Each record is to be printed exactly as given, down to the last mark.

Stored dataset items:
_ _ _ _ _ _ _
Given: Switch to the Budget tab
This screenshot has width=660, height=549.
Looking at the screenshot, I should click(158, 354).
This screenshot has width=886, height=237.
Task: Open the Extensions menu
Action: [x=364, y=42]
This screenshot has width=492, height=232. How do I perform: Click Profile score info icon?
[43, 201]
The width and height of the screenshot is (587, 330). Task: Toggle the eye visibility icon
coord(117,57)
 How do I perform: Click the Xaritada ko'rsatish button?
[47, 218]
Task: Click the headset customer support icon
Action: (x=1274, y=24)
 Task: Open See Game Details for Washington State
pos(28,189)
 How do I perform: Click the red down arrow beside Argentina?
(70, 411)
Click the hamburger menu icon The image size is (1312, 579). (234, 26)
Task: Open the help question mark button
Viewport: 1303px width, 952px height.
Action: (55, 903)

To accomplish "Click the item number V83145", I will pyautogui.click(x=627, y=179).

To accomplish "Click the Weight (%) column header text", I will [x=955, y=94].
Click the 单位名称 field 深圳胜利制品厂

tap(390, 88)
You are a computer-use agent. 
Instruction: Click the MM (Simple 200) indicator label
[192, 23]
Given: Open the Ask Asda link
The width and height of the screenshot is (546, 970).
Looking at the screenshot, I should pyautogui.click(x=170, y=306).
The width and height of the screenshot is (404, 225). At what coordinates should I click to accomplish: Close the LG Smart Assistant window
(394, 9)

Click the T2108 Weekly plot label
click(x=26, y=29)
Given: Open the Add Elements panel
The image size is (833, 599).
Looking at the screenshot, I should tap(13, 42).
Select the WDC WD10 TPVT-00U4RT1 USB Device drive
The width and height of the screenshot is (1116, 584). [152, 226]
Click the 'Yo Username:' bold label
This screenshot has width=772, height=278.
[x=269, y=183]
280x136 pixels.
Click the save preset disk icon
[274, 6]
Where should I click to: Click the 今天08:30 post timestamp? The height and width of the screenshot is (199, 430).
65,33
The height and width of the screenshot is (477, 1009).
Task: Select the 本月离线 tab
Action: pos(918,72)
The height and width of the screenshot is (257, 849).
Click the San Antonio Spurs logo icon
_ _ _ _ _ _ _
**Your solution:**
Given: Switch to the Budget tab
This screenshot has width=660, height=549.
Looking at the screenshot, I should click(158, 354).
This screenshot has width=886, height=237.
Task: Open the Extensions menu
Action: [x=364, y=42]
This screenshot has width=492, height=232. How do I perform: Click Profile score info icon?
[43, 201]
The width and height of the screenshot is (587, 330). Task: Toggle the eye visibility icon
coord(117,57)
 How do I perform: Click the Xaritada ko'rsatish button?
[47, 218]
Task: Click the headset customer support icon
Action: (x=1274, y=24)
 Task: Open See Game Details for Washington State
pos(28,189)
 How do I perform: Click the red down arrow beside Argentina?
(70, 411)
Click the hamburger menu icon The image size is (1312, 579). (234, 26)
Task: Open the help question mark button
Viewport: 1303px width, 952px height.
Action: (55, 903)

To accomplish "Click the item number V83145", I will pyautogui.click(x=627, y=179).

To accomplish "Click the Weight (%) column header text", I will [x=955, y=94].
Click the 单位名称 field 深圳胜利制品厂

tap(390, 88)
You are a computer-use agent. 
Instruction: Click the MM (Simple 200) indicator label
[192, 23]
Given: Open the Ask Asda link
The width and height of the screenshot is (546, 970).
Looking at the screenshot, I should pyautogui.click(x=170, y=306).
The width and height of the screenshot is (404, 225). At what coordinates should I click to accomplish: Close the LG Smart Assistant window
(394, 9)

Click the T2108 Weekly plot label
click(x=26, y=29)
Given: Open the Add Elements panel
The image size is (833, 599).
Looking at the screenshot, I should tap(13, 42).
Select the WDC WD10 TPVT-00U4RT1 USB Device drive
The width and height of the screenshot is (1116, 584). [152, 226]
Click the 'Yo Username:' bold label
This screenshot has width=772, height=278.
[x=269, y=183]
280x136 pixels.
Click the save preset disk icon
[274, 6]
Where should I click to: Click the 今天08:30 post timestamp? The height and width of the screenshot is (199, 430).
65,33
The height and width of the screenshot is (477, 1009).
Task: Select the 本月离线 tab
Action: pos(918,72)
The height and width of the screenshot is (257, 849).
Click the San Antonio Spurs logo icon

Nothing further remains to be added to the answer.